Your answer must be an exact copy of every record.

════════════════

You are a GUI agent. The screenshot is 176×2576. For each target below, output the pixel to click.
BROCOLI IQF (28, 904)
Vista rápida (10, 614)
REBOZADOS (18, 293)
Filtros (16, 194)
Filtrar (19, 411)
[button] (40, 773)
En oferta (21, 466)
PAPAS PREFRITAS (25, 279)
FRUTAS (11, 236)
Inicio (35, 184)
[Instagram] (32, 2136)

════════════════

» RESULT OF THIS TASK:
You are a GUI agent. The screenshot is 176×2576. For each target below, output the pixel to click.
BROCOLI IQF (28, 904)
Vista rápida (10, 614)
REBOZADOS (18, 293)
Filtros (16, 194)
Filtrar (19, 411)
[button] (40, 773)
En oferta (21, 466)
PAPAS PREFRITAS (25, 279)
FRUTAS (11, 236)
Inicio (35, 184)
[Instagram] (32, 2136)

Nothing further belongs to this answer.